The Black Commentator and BAR websites have some interesting comments about that speech as well as strong views about Syria. I'm not for bombing Syria, however, when you have war hawks as your advisers what can we expect from the President.

My perspectives rotation on the sidebar features this elder scholar John H. Bracey who makes some interesting points about the President. One is titled "The Perfect President for White People".

Take care and stay well....

Deb said...

Hey Sis Carolyn"I trust and hope that things have calmed down for you."

On the contrary, seems to be going the other way -- quick, fast and in a hurry. Trust me, I've been listening to Kina a lot lately!

Yeah, I read BAR every Wednesday for some Black sanity and they're dead-on about the Changeling as well as Syria.

"I'm not for bombing Syria, however, when you have war hawks as your advisers what can we expect from the President"

To have a mind of his d*mned own, Sis. Carolyn -- except he doesn't. Servants of white supremacy rarely do. Just like the other warmongers before him, he gets no pass whatsoever from me.

I'd not heard of Brother Bracey, but I plan to look up more of his stuff because he, like BAR, is definitely on-point! Thanks for turning me on to him.

Nite, Sis...

Carolyn Moon said...

Hi Sis Deb,

Re: "I'm not for bombing Syria, however, when you have war hawks as your advisers what can we expect from the President"
******
Deb states:
"To have a mind of his d*mned own, Sis. Carolyn -- except he doesn't. Servants of white supremacy rarely do. Just like the other warmongers before him, he gets no pass whatsoever from me."

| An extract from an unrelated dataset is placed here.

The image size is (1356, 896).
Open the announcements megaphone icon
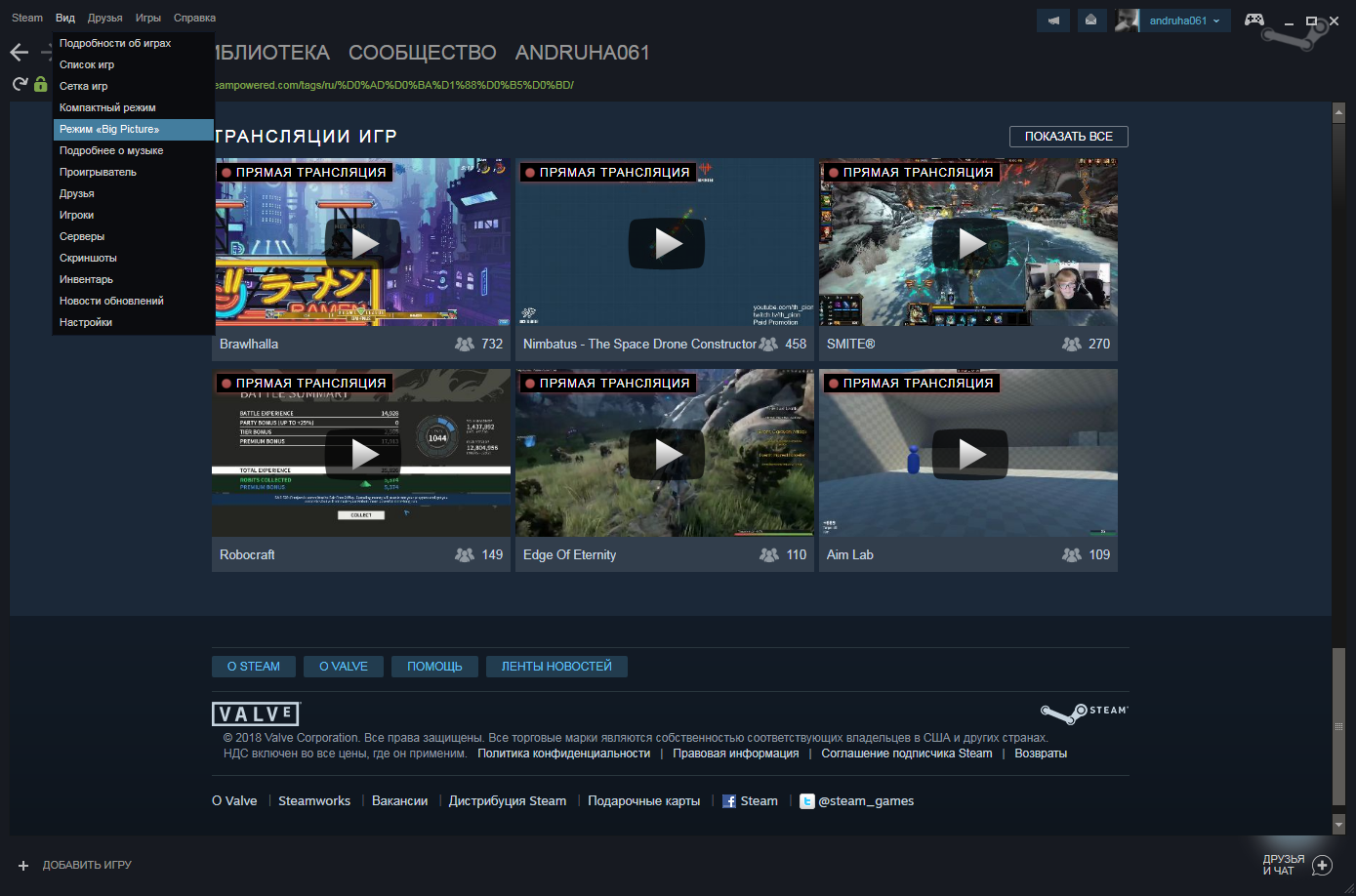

My point is that he has a mind of his own and that's why he surrounded himself with key decision makers (Hawks & Right wing conservatives & rogue capitalists)whom he could garner a consensus with.
I never totally bought into his assertion when he began choosing his cabinet during the first term that he was opting to follow Lincoln's concept of a team of rivals. Over the years, I've come to the conclusion that these are the folks he's most comfortable with and are in line with many of his camouflaged political ideologies.

However, as Bro. Bracey stated, he would not have been elected had he'd been truly progressive and he had to be someone that many whites in America could identify with and that is a middle of the road with an occasional right turn leader!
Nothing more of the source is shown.